Brève histoire du vocoder

Vous serez sans doute surpris d’apprendre que les voder et vocoder datent respectivement des années 1939 et 1940.

Homer Dudley, un chercheur en physique des Laboratoires Bell du New Jersey développe le Voice Operated reCOrDER comme maquette de recherche. Il a été conçu à l’origine pour tester des schémas de compression pour la sécurisation de la transmission de signaux vocaux sur des lignes téléphoniques en cuivre.

Il s’agit d’un appareil composite associant un analyseur et un synthétiseur de voix artificielle, comme suit :

L’analyseur détectait les niveaux d’énergie des échantillons sonores successifs mesurés sur l’ensemble du spectre des fréquences audio via une série de filtres à bande étroite. Les résultats de cette analyse pouvaient être visualisés graphiquement sous forme de fonctions de fréquence évoluant dans le temps.

Le synthétiseur inversait le processus en scannant les données fournies par l’analyseur et en donnant ces résultats à un certain nombre de filtres analytiques reliés à un générateur de bruit. Cette combinaison produisait alors des sons.

Le voder a été présenté à l’Exposition Universelle de 1939, où il fit sensation. Lors de la Seconde Guerre Mondiale, le vocoder (il s’appelle alors VOice enCODER) fait preuve de son importance cruciale en brouillant les conversations transocéaniques entre Winston Churchill et Franklin Delano Roosevelt.

Werner Meyer-Eppler, directeur de la faculté de phonétique à l’université de Bonn réalise l’importance de ces machines pour la musique électronique, à la suite d’une visite de H. Dudley en 1948. Meyer-Eppler utilise le vocoder comme base pour ses écrits à venir, qui inspirent ensuite le mouvement allemand « Elektronische Musik ».

Dans les années 1950, quelques enregistrements suivront.

En 1960, le synthétiseur Siemens a été développé à Munich. Parmi ses nombreux oscillateurs et filtres, il comportait un circuit de vocoder à lampes.

En 1967, une société appelée Sylvania créait un certain nombre de machines numériques utilisant l’analyse temporelle des signaux d’entrée, plutôt que l’analyse basée sur des filtres passe-bande.

En 1971, après avoir étudié l’appareil de H. Dudley, Bob Moog et Wendy Carlos modifient plusieurs modules du synthétiseur afin de créer leur propre vocoder pour la piste audio du film Orange mécanique.

La société « EMS » de Peter Zinovieff, basée à Londres, développe un vocoder autonome et donc plus portatif.
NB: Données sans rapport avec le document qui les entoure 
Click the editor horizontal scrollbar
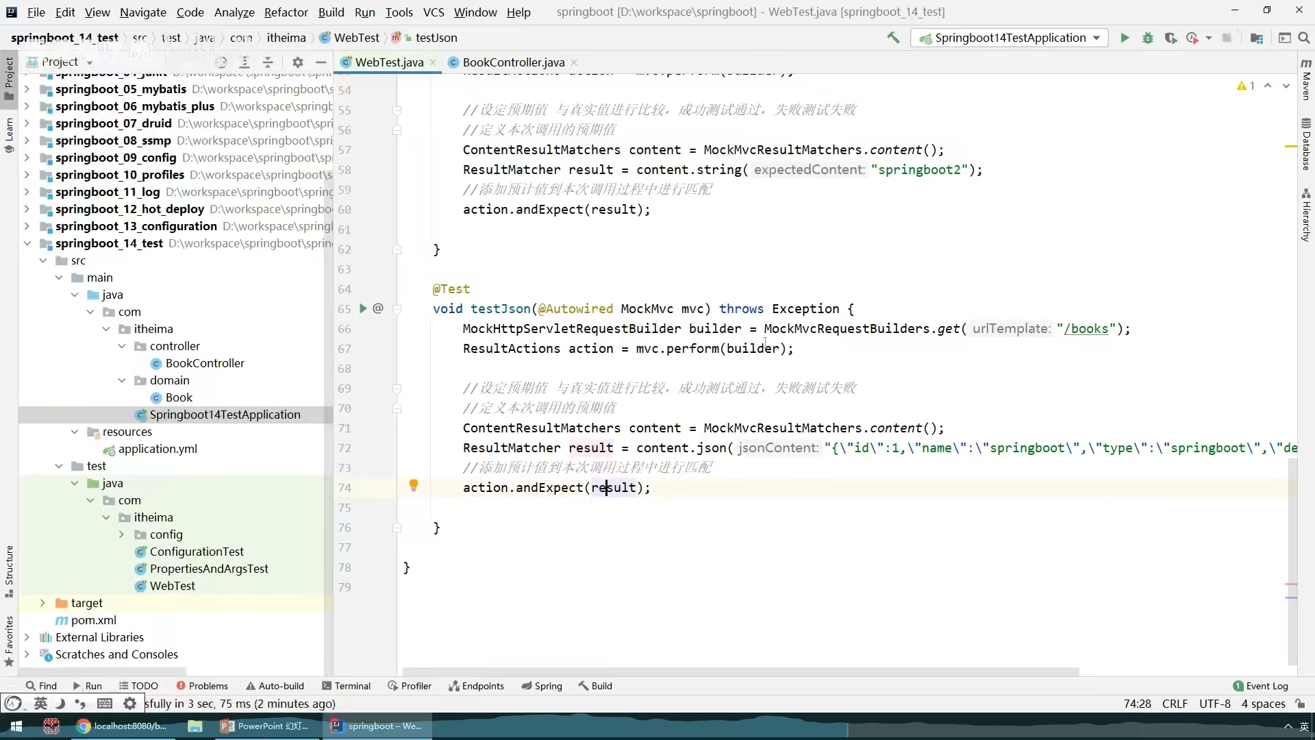1315x740 pixels. (x=740, y=672)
Cette société est probablement plus connue pour ses synthétiseurs Synthi AKS et VCS3. Le Studio Vocoder d’EMS, diffusé en 1976, est le premier appareil au monde disponible dans le commerce. Il est renommé plus tard l’EMS 5000. Ses utilisateurs comprennent Stevie Wonder et Kraftwerk. Stockhausen, le pionnier allemand du mouvement « Elektronische Musik », utilisait également un vocoder EMS.

Sennheiser met en vente le VMS 201 en 1977, et EMS lance l’EMS 2000, qui était une version simplifiée de son frère aîné.

1978 voit les débuts de l’usage intensif du vocoder, qui gagne en popularité grâce à la musique de Herbie Hancock, Kraftwerk, et quelques autres artistes. Cette année là, plusieurs fabricants s’engouffrent dans le créneau de la production de vocoders, notamment Synton/Bode, Electro-Harmonix et Korg, avec le VC-10.

En 1979, Roland lance le VP 330, un ensemble vocoder/clavier.

La fin des années 1970 et le début des années 1980 voient l’apogée du vocoder. De nombreux artistes l’utilisent, comme ELO, Pink Floyd, Eurythmics, Tangerine Dream, Telex, David Bowie, Kate Bush et bien d’autres encore.

Côté production, à l’époque comme aujourd’hui, les vocoders peuvent être achetés à faible coût sous forme de kits vendus par les magasins d’électronique.

Depuis 1980, EMS au Royaume-Uni, Synton en Hollande et PAiA aux États-Unis sont et restent les maîtres du vocodage.

En 1996, Doepfer en Allemagne et Music & More ont rejoint la grande famille des fabricants de vocoders.

Depuis la fin des années 1990 jusqu’à aujourd’hui, un certain nombre de vocoders logiciels, autonomes et intégrés sont apparus.